How to complete this task:
Write out the line with "The width and" and every later line through the end of the data below, exactly as given, with no pictures in the copy.

Task input:

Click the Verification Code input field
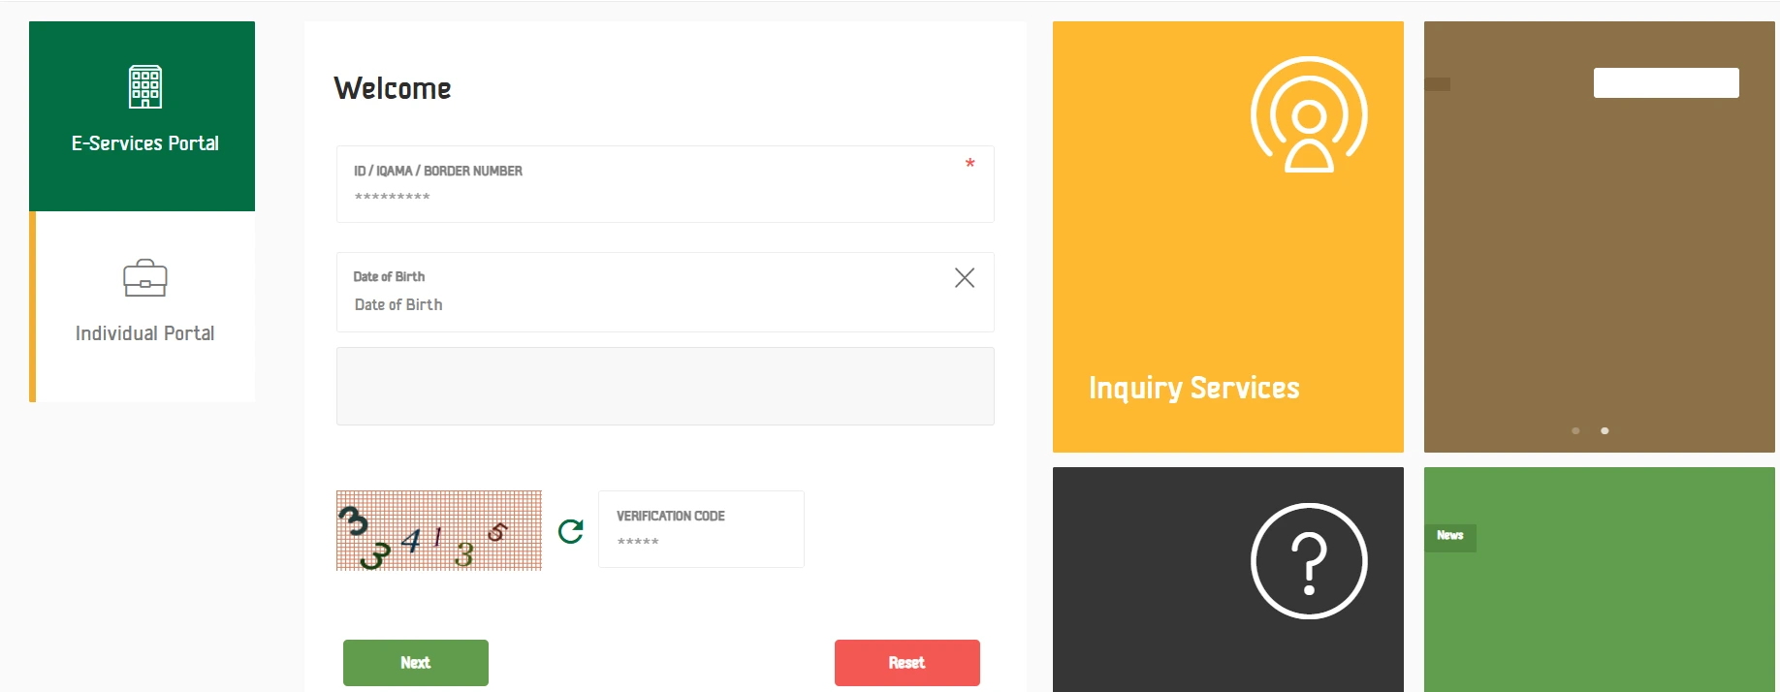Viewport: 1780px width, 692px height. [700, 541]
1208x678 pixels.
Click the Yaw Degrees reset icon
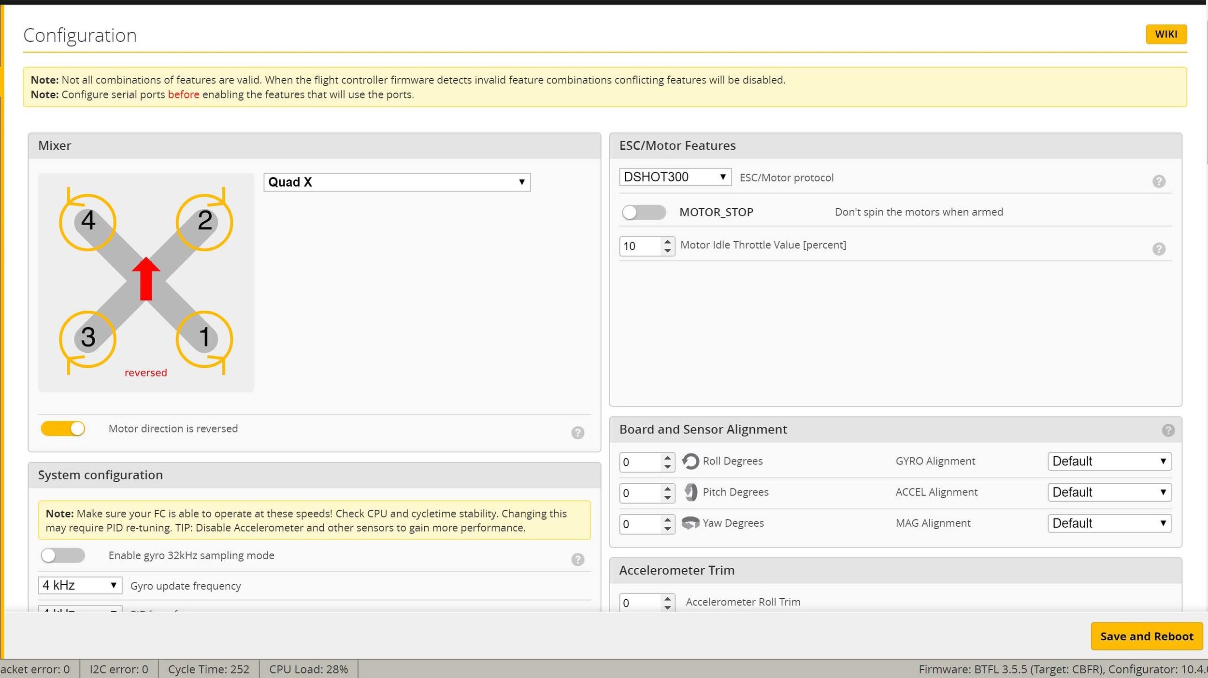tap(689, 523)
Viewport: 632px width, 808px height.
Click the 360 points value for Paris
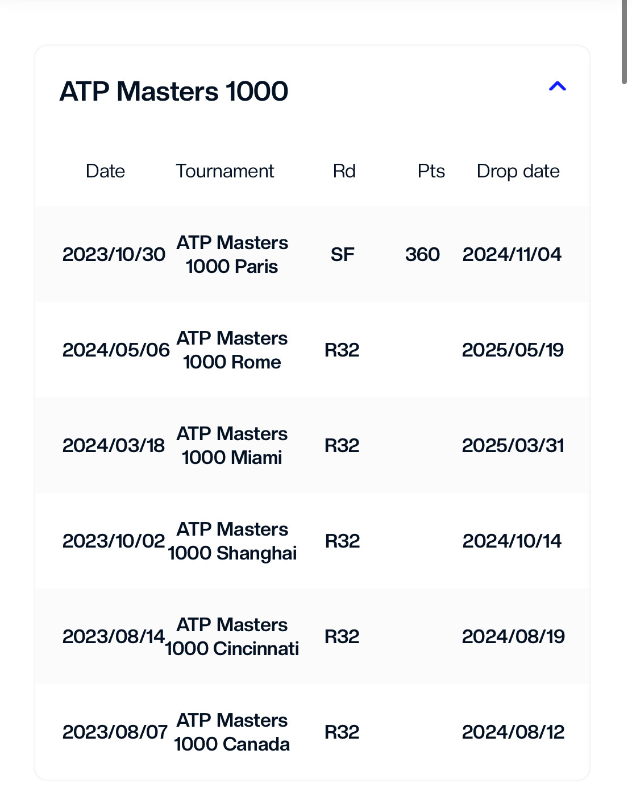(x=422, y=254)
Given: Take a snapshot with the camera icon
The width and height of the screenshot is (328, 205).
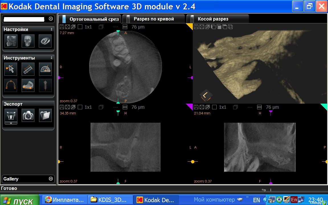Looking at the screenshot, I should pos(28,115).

Expected answer:
The width and height of the screenshot is (328, 205).
Looking at the screenshot, I should pos(28,115).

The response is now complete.